Enlightenment is not something produced or attained. It's with us at all times. It's reading these words right now.
Dahui wrote to a student:
You report that since you received my letter, whenever you run into something inescapable amidst the hubbub, you’ve been examining yourself constantly, but without applying effort to meditate. This very inescapability itself is meditation: if you go further and apply effort to examine yourself, you’re even further away. The old version of the Hua Yen says, “The Buddha Dharma is in daily activities, in walking, standing, sitting, and lying down, in eating and drinking, in talking and asking, in actions and conduct.” And yet bestirring the mind isn’t it. Right when you’re in something inescapable, do not bestir your mind and think of examining yourself. The Ancestral Teacher said, “When discrimination doesn’t arise, the light of emptiness shines by itself.”

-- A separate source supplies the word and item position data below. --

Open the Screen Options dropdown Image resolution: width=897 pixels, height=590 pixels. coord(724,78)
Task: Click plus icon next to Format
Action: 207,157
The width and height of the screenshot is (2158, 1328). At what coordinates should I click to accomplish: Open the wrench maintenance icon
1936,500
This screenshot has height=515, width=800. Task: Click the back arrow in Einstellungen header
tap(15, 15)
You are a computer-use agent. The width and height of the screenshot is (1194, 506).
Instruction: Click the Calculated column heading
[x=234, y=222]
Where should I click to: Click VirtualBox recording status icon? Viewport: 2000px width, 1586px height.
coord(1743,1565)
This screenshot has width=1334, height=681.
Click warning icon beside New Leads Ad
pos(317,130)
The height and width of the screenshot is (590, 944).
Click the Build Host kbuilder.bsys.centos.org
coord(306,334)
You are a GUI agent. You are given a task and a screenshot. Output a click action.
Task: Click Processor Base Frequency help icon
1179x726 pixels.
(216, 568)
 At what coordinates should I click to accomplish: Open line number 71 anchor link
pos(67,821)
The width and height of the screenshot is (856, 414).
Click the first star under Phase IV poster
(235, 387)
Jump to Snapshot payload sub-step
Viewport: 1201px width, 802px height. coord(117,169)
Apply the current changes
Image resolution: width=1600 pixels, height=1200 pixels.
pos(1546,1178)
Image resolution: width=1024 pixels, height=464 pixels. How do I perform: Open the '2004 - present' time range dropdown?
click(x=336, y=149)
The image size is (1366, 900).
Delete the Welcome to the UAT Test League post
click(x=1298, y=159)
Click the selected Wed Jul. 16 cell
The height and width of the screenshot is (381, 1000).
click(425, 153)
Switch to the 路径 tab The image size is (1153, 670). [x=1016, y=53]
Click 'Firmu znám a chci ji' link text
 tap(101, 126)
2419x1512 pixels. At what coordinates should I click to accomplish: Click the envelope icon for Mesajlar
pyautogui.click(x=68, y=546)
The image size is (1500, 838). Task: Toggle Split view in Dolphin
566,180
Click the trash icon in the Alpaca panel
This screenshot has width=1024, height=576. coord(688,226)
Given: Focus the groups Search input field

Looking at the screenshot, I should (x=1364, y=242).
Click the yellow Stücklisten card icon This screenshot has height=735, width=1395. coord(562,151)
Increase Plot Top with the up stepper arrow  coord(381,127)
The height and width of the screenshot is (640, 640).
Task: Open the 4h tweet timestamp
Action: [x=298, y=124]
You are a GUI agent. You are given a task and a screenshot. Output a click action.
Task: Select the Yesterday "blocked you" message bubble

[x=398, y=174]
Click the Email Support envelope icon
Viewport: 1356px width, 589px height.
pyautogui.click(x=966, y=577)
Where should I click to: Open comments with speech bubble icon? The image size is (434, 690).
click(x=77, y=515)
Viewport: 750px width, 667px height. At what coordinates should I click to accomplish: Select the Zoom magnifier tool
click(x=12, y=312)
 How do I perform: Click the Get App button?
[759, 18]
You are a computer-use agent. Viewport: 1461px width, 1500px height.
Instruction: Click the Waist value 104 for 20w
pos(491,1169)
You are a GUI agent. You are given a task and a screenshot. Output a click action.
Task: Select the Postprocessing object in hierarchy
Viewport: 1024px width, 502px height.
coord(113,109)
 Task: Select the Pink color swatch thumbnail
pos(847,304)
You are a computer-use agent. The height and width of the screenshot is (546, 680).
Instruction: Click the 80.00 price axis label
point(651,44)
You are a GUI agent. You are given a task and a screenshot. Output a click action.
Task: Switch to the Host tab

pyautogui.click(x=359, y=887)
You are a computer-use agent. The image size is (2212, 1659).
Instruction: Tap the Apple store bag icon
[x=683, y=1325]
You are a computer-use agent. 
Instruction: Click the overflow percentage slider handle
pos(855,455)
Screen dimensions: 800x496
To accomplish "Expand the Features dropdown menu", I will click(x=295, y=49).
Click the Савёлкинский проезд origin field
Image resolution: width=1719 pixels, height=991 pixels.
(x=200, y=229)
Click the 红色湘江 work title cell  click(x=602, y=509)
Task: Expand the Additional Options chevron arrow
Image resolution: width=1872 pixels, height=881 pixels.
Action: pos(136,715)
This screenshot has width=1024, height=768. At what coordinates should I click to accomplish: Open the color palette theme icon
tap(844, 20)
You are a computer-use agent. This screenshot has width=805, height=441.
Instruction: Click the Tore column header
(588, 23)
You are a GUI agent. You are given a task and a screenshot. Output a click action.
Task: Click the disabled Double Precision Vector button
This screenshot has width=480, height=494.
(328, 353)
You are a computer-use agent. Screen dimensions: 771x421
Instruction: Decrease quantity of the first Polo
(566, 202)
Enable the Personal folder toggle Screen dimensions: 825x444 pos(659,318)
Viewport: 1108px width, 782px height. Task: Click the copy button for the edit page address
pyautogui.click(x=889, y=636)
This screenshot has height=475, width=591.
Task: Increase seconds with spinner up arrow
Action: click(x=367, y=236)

When discrimination doesn't arise, and the light of emptiness shines by itself, that is meditation. People tend to misrepresent and misunderstand. It's not a trance, and it's not pacification. It's not any kind of numbing the mind or resting in quietude. As Dahui says here, it's the inescapability of reality. But bestirring the mind isn't it. Discrimination repels it.
Of course there are people who make a nest out of meditation, it's very common. But there are also people who make a nest out of not meditating and even worse, opposing meditation. If meditation is not the way, then obviously not meditating is the way, right? Wrong. Just more nest.
Dahui explains:
Haven’t you read Master Yen T’ou’s saying? “As soon as there’s something considered important, it becomes a nest.” All of you people have spent your whole lives in Ch’an communities inquiring after This Matter—without any attainment, needless to say. Among you there are many with gray heads and yellow teeth, sitting in your nests your whole lives without being able to come out, totally unaware of your error. Those who’ve become infatuated with the words and phrases of the ancients take amazing words and subtle phrases as their nest. Those who take delight in the verbal meaning of the scriptures take the scriptures as their nest. Those infatuated with the nature of mind take “The triple world is only mind, the myriad phenomena only consciousness” as their nest. Those who’ve become infatuated with quiescent silence without words or speech take shutting their eyes, “the Other Side of the Primordial Buddha,” sitting motionless under the black mountain, inside the ghost cave, as their nest. All the above have things they consider important where their infatuations lie. Lacking the qualities of great men of power to step back and recognize their error, they think of what they consider important as extraordinary, as wondrous and subtle, as peace and security, as the ultimate, as liberation. For those who entertain such thoughts, even if Buddha appeared in the world, it would be to no avail. In the Teachings they are called deluded, stupid, and confused. Why? Because you are deluded, stupid, and confused. Why? Because you are deluded, you cling to the false as if it were true. Because you are stupid, you fall down into what you consider important, and cannot move or turn. If there’s nothing aroused in the mind and no attachment to phenomena, then there’s nothing considered important. With nothing considered important, naturally you’re full of rawboned power, without desire or dependence, and master of the Dharma.
There has to be nothing aroused in mind, and nothing considered important. Meditation is not important, but neither is opposing it. If you consider either important, Dahui says you're stupid. And it's true. Making effort to quiet the mind is a disease, and thinking that doing it will bring you something is an even worse one. This is a deep misunderstanding of meditation, by both the people who do it and the people who oppose it. It's not pacification, it's harmonization. As Joshu said, it's alive! Dahui used Layman Pang's poem to illustrate it:
In daily activities without discrimination,
I alone naturally harmonize.
Not grasping or rejecting anywhere,
Not going with or going against.
Who considers crimson and purple honorable?
There’s not a speck of dust in the mountains.
Spiritual powers and wondrous functioning:
Hauling water and carrying firewood.
Who is doing this? Not grasping meditation nor rejecting it? Not going with meditation nor against it? When we naturally harmonize, what else could we be doing? Wondrous functioning. Zen, dhyana, meditation. It's tricky to understand, that's why it's not about understanding, it's about direct experience.